Photos by ChiHon Kim
Photos by ChiHon Kim

Say good-bye to hunger pangs at Korea's Geumgang Makguksu

by ChiHon Kim
Stripes Korea

As anyone who has ever spent a few hours swimming will know, the hunger pangs experienced after can be intense! To appease my hunger, I headed to the closest restaurant serving up dak galbi, or spicy stir-fried chicken that is a must-eat local dish in the Gapyeong and Chuncheon area.

Based on a quick search, my phone led me to the Gapyeong’s famous Seorak Makguksu Chuncheon Dakgalbi restaurant. Much like the diving pool won’t allow solo divers, Seorak Makguksu Chuncheon Dakgalbi also doesn’t serve solo diners like me. The reason is that for their dishes, the staff heats up a tabletop grill, which is a lot of work for only one person and one entrée. You can, instead, opt to take out some of their famous chicken, but it is a two-order minimum.
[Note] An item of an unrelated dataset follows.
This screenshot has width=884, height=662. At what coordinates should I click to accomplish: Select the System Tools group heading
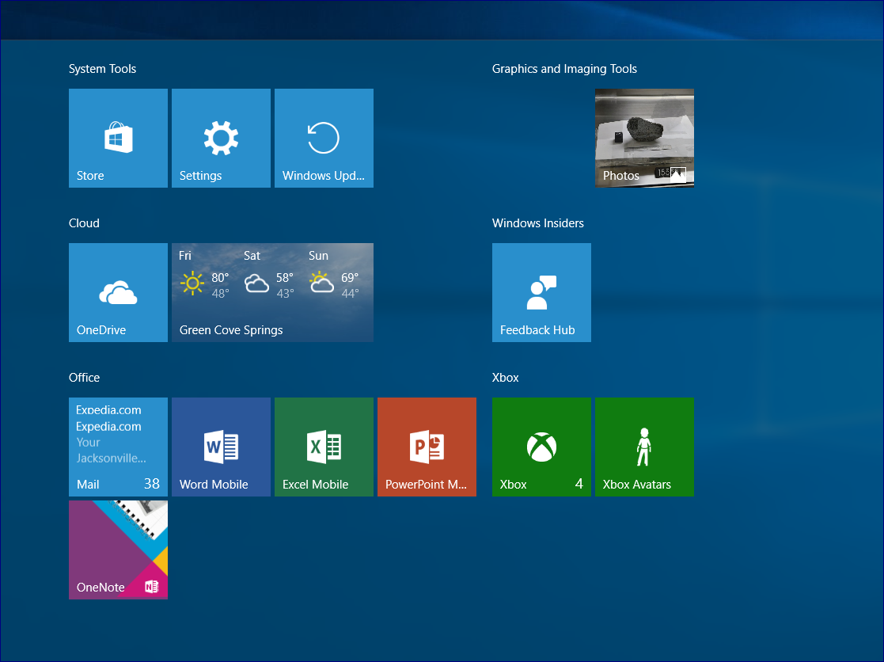click(103, 69)
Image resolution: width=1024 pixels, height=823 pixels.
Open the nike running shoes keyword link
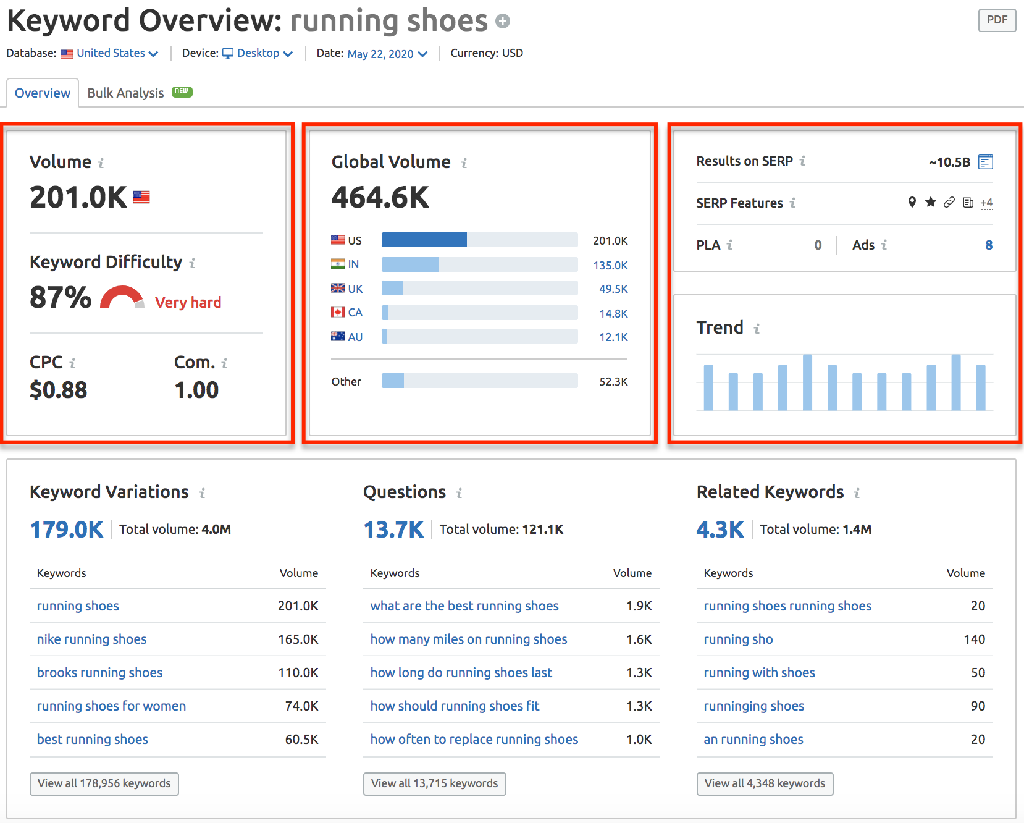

I was disappointed that I would have to remove the mouth-watering dak galbi I had put on my wish list for this trip. But, to make up for it, I headed to try a different local specialty – makguksu, or buckwheat noodles. This is a specialty of Gangwon Province, which Gapyeong shares a border with.

For this dish, I drove about 20 minutes from the K-26 to Geumgang Makguksu, a restaurant housed in a traditional home which serves as a good example of northeastern Korea’s early architectural style. Tucked away on a country town road and surrounded by mountains, the restaurant’s courtyard is enclosed to keep out the winter chill.

Many dak galbi restaurants also have makguksu on their menu, but normally the star of the show in their eateries is the spicy stir-fried chicken. Geumgang Makguksu’s focus, on the other hand, is firmly on the buckwheat noodles.

I ordered makguksu and buckwheat pancakes (Korean Memil Jeon), both for 7,000 won each (or about $6.08). Before my order arrived, I was served a bowl of hot beef broth which soothed my empty stomach and warmed my body.

A sign on the wall demonstrated a “delicious way to eat makguksu” involving adding vinegar, mustard and shredded radish to the cold chicken broth. I decided to follow the gentle suggestion of the sign when my meal arrived. Makguksu has always been a favorite of mine and this eatery’s offering did not disappoint.

In addition, the homemade kimchi that came with my order wasn’t overpowering or too salty. The buckwheat pancake had a light taste and an unforgettable mugwort scent. I recommend you pair the pancake with makgeolli, if you have a designated driver.


Address: 23, Eumdong-gil, Seorak-myeon, Gapyeong-gun, Gyeonggi-do
Phone: 031-584-8387 (KOR only) 
Hours: 11 a.m. to 8 p.m.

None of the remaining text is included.